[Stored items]
————————

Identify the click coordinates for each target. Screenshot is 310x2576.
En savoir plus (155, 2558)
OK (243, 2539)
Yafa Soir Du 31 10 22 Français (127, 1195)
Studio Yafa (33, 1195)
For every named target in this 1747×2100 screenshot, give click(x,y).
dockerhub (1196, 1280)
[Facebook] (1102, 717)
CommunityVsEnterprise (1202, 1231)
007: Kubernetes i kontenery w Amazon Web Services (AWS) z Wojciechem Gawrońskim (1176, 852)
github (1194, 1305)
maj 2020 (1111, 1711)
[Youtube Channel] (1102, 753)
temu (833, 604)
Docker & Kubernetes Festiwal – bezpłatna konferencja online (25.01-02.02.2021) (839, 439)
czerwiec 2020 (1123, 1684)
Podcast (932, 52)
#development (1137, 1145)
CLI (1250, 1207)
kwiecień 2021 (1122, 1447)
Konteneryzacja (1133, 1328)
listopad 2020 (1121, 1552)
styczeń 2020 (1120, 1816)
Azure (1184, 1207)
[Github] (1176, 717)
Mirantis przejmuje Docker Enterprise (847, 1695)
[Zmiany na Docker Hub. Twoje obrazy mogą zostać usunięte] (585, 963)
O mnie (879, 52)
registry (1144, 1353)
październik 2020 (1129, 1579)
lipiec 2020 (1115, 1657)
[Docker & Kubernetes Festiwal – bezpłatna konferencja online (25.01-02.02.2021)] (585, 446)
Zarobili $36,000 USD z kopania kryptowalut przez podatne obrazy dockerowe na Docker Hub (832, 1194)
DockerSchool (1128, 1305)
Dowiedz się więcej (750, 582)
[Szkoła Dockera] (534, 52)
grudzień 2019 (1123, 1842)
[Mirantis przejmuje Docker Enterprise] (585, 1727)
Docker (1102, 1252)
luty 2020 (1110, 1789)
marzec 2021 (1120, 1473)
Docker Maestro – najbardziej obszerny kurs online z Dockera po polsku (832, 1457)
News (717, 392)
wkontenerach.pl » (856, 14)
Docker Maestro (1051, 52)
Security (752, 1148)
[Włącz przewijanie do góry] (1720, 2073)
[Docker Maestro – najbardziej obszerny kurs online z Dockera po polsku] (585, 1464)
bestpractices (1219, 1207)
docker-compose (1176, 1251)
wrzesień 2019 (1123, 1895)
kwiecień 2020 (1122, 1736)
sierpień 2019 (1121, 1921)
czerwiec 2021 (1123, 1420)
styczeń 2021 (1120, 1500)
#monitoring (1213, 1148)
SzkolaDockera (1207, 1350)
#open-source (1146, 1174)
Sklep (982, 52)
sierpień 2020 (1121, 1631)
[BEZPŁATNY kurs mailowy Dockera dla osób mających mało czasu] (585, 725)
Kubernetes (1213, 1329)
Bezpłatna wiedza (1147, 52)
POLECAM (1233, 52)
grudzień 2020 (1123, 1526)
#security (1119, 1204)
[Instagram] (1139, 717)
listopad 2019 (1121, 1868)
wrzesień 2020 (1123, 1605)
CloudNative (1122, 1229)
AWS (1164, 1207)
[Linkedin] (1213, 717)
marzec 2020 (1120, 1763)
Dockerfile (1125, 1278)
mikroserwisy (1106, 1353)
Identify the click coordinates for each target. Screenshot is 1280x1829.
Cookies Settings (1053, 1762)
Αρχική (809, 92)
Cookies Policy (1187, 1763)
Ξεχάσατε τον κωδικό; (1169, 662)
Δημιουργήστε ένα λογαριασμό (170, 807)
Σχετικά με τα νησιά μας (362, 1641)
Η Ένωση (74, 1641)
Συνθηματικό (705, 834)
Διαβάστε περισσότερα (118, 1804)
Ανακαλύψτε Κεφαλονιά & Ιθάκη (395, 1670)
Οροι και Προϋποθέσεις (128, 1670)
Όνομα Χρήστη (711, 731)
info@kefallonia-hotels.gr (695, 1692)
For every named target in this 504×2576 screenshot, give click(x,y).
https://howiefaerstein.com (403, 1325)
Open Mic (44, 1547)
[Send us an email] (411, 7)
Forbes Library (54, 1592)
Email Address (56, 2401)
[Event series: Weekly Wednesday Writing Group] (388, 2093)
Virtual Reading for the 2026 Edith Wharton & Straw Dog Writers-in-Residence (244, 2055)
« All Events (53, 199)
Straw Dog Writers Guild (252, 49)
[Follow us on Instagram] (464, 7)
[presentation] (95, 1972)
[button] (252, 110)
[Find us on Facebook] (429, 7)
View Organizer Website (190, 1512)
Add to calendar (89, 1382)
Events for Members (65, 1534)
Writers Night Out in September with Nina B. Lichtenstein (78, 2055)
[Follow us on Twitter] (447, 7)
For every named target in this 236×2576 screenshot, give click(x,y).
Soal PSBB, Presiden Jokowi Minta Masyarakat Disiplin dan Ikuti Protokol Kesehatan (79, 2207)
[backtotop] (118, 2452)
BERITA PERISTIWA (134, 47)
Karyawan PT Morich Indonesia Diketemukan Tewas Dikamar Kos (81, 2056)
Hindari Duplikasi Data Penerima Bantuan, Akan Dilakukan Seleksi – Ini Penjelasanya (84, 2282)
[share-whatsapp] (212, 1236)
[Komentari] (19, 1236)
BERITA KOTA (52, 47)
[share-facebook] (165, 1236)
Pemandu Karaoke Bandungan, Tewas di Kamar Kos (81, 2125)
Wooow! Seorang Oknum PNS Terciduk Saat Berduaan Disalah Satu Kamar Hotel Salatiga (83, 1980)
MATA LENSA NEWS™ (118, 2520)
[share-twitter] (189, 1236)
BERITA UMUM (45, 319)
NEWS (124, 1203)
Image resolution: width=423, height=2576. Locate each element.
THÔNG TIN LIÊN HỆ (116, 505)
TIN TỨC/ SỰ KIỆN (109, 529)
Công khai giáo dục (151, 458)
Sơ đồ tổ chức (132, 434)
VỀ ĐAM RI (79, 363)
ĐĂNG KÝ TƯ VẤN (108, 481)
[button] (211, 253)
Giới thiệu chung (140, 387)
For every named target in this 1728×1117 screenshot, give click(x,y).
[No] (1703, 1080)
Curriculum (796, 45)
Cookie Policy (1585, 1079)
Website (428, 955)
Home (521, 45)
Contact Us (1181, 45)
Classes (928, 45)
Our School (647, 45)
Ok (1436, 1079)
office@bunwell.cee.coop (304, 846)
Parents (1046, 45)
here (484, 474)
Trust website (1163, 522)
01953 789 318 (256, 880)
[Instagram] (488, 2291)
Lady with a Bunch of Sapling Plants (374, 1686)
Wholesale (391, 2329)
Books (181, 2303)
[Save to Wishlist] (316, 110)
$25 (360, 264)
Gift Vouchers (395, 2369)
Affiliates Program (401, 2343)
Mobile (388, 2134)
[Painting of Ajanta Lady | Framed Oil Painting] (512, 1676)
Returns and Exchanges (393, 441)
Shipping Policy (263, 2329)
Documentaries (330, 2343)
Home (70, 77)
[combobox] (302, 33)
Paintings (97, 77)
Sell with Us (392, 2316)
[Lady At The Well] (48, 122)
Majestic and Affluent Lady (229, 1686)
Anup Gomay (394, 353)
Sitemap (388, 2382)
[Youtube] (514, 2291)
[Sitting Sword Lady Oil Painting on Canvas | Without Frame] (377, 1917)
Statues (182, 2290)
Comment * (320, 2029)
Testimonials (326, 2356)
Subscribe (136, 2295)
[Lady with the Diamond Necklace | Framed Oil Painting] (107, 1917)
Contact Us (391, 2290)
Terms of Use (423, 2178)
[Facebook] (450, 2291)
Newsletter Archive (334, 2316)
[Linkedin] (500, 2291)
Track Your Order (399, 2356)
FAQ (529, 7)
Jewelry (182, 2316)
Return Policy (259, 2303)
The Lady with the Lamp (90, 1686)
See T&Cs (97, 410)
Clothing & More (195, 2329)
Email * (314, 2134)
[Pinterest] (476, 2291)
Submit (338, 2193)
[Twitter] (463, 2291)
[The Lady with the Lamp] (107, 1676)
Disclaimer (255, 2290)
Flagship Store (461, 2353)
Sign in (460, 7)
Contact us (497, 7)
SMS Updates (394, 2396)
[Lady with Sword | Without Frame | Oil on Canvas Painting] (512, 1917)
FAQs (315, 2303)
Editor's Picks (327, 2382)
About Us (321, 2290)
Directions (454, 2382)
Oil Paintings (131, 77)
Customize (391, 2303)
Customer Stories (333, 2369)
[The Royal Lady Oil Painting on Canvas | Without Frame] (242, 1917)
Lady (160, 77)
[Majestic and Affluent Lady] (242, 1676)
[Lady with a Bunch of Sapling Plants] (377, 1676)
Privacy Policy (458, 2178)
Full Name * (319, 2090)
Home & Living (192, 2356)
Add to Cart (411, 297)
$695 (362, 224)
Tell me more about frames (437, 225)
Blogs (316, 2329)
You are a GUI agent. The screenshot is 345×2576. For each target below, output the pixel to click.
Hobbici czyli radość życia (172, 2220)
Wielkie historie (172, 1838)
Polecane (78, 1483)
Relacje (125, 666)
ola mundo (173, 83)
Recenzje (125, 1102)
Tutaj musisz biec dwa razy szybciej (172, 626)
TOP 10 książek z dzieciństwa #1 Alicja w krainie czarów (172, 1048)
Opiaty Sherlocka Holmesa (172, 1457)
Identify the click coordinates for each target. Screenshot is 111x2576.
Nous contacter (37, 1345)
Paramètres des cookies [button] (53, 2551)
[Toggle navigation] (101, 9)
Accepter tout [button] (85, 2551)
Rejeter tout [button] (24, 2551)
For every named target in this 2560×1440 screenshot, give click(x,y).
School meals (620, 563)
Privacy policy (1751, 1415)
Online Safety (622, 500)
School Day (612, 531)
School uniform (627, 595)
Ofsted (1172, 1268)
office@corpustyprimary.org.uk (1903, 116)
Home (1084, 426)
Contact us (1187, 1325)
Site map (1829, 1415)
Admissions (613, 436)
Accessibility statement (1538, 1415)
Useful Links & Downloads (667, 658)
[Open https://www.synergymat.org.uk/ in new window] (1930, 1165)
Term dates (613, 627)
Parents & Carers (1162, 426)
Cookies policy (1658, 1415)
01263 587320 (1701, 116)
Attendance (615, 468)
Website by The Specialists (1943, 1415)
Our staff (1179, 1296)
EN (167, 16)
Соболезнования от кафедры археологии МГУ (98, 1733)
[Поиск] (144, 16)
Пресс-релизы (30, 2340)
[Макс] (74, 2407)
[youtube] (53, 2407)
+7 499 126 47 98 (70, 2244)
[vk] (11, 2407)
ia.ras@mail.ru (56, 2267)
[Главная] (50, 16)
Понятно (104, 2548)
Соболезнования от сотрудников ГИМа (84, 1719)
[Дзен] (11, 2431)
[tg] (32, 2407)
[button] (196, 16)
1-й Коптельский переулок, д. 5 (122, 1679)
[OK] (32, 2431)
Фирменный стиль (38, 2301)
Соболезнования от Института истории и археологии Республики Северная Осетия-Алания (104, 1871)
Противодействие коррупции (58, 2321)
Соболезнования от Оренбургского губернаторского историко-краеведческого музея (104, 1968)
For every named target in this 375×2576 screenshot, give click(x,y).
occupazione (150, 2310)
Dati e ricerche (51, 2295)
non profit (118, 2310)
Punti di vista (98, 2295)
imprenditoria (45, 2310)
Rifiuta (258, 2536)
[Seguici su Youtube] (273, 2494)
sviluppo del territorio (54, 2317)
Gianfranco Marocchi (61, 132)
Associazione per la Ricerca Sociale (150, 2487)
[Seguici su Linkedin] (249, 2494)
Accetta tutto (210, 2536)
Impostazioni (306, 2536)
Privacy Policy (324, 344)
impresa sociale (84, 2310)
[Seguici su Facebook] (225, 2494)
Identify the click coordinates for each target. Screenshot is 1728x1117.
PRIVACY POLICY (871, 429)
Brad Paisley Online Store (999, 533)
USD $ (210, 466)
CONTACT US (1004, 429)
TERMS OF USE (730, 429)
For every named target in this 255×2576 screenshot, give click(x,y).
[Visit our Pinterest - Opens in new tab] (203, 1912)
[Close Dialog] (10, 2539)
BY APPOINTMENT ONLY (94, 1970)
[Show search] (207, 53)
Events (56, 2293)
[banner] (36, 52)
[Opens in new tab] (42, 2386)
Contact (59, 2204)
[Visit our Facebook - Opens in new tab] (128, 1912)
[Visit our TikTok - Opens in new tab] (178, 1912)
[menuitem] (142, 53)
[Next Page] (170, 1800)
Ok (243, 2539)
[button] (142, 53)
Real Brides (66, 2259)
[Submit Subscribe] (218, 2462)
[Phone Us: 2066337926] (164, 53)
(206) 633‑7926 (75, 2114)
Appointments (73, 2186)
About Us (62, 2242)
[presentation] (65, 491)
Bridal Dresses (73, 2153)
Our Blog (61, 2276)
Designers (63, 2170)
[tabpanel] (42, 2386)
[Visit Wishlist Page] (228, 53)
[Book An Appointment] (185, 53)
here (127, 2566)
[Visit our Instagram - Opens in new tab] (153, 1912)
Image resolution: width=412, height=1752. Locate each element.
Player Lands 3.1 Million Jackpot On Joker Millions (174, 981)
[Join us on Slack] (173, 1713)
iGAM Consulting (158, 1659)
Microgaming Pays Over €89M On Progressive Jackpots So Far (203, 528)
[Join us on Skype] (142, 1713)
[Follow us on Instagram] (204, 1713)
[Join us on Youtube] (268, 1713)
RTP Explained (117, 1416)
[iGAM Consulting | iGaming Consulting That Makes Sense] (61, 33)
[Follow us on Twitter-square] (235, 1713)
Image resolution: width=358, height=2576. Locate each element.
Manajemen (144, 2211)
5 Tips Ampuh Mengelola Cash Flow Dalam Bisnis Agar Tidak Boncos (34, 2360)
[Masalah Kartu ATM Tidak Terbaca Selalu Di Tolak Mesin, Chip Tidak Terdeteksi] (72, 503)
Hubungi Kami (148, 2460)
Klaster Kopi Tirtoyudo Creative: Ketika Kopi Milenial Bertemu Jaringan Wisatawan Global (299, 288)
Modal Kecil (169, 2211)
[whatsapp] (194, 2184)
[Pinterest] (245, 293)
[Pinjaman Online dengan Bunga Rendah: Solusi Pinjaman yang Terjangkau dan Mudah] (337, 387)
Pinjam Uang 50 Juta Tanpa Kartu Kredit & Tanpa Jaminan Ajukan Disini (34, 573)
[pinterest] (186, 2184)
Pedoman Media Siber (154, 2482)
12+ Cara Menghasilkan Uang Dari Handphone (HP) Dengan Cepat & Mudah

————————

▶ **PROBLEM TO SOLVE**:
Restate word for word the entries above, starting at the line with "Docker Maestro (1051, 52)" and ending at the line with "#open-source (1146, 1174)", inclusive, and no others.

▶ **WRITTEN RESPONSE**:
Docker Maestro (1051, 52)
Security (752, 1148)
[Włącz przewijanie do góry] (1720, 2073)
[Docker Maestro – najbardziej obszerny kurs online z Dockera po polsku] (585, 1464)
bestpractices (1219, 1207)
docker-compose (1176, 1251)
wrzesień 2019 (1123, 1895)
kwiecień 2020 (1122, 1736)
sierpień 2019 (1121, 1921)
czerwiec 2021 (1123, 1420)
styczeń 2021 (1120, 1500)
#monitoring (1213, 1148)
SzkolaDockera (1207, 1350)
#open-source (1146, 1174)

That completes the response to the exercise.